Here’s what you need to know today:
Thomas Heatherwick rebukes rumors, says he isn’t designing the U.K.’s COVID memorial
Days after it came to light that Thomas Heatherwick had been corresponding with UK government officials about potentially designing a national COVID memorial, he’s shot down the rumors. The English artist and designer told Dezeen that his eponymous studio had only been approached in an advisory capacity to the UK Commission on Covid Commemoration to help generate ideas. The prospective memorial would commemorate the lives lost to COVID-19 across the U.K. and may one day rise, but as Heatherwick made clear, he wouldn’t be the one designing it.
H/t to Dezeen
Sarah Feinberg steps back from leading the Metropolitan Transportation Authority
Less than two months after New York Governor Andrew Cuomo indicated that he was nominating the interim Metropolitan Transportation Authority (MTA) head, Sarah Feinberg, to lead the agency permanently, Feinberg has reportedly stepped down effective July 30. Feinberg had been serving as president of the NYC Transit for 17 months in the wake of Andy Byford’s departure, seeing the subway and bus system through the tumultuous pandemic. She now claims that she is stepping down because of the toll the job has taken on her personal life. Feinberg expressed willingness to step back into the role of president if chairperson of the 21-strong MTA board and CEO were split into separate jobs as they were from 2006 through 2009, saying the dual position is currently too much for one person.
H/t to the New York Post
The AIA’s construction spending outlook rises even higher
The American Institute of Architects (AIA) has released its most recent Consensus Construction Forecast, and spending predictions are looking rosy. Following months of upward ABI movement, it appears construction spending is likely to follow in 2022. According to the AIA, pent-up demand from the pandemic is likely to drive spending on construction up across the board next year; by 4.6 percent across the entire aggregated nonresidential sector, with dips only projected for the office market (falling by 0.1 percent) and religious projects (falling 0.9 percent).

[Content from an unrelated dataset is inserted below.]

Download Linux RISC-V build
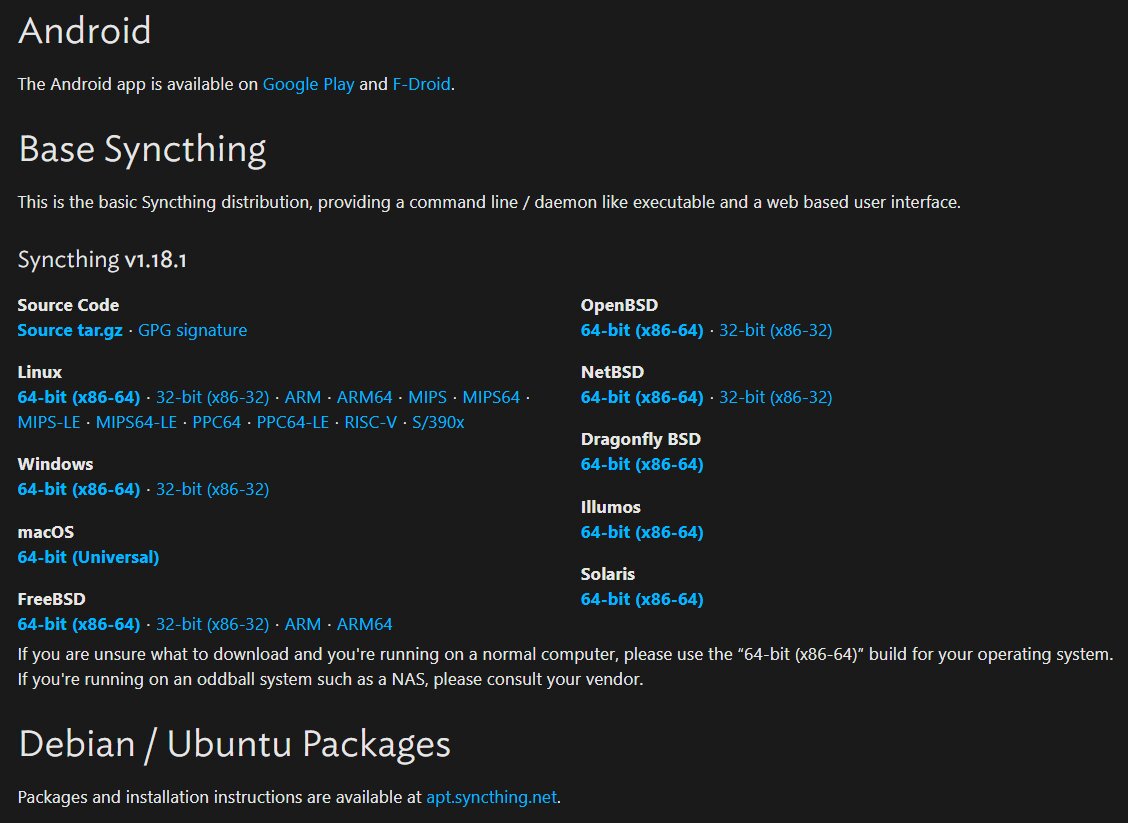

“Even while momentum is developing behind most of the nonresidential building sectors, there are several potential potholes on the road to a construction recovery,” said AIA Chief Economist Kermit Baker, in a press release. “Inflation is back on the radar screen given the surge in consumer spending, as well as the growing federal debt levels. Also, the global supply chain continues to face serious challenges that persist even well after initial pandemic related disruptions have largely subsided.”
Philadelphia’s Penn’s Landing platform park delays groundbreaking by two years
One year after the New York City-based Durst Organization was chosen to build a 12-acre park deck to cap a waterfront section of Philadelphia’s Interstate 95, the ambitious Penn’s Landing redevelopment has hit a snag. Although the $225 million park project had been slated to break ground this year, last week the Pennsylvania Department of Transportation confirmed that COVID had pushed that date back to 2023. Little work has been done at the site thus far on account of a pandemic-induced construction slowdown, and the deck park’s projected opening has been pushed from 2024 to 2026.
H/t to WHYY
Why is it so hard to install bus shelters in L.A.?
Sixty percent of bus stops in Los Angeles are totally uncovered from the elements; why is it so hard to build more shelters? Narrow sidewalks and a lack of trees are one factor (though Curbed’s Alissa Walker digs into potential design solutions), but the real culprit may lie in the city’s burdensome approvals process and apathy towards funding public transit upgrades.
H/t to Curbed
Roberto Burle Marx’s former home named a UNESCO World Heritage Site
The former home of late Brazilian landscape architect Roberto Burle Marx is officially a World Heritage Site; UNESCO made the determination during its ongoing meeting in China. The Rio de Janeiro home, where Marx lived until 1985 before donating it to the Brazilian government, is a living laboratory for landscape design and features over 3,500 types of plants.
“The garden features the key characteristics that came to define Burle Marx’s landscape gardens and influenced the development of modern gardens internationally,” UNESCO said in its announcement. “The garden is characterized by sinuous forms, exuberant mass planting, architectural plant arrangements, dramatic colour contrasts, use of tropical plants, and the incorporation of elements of traditional folk culture.”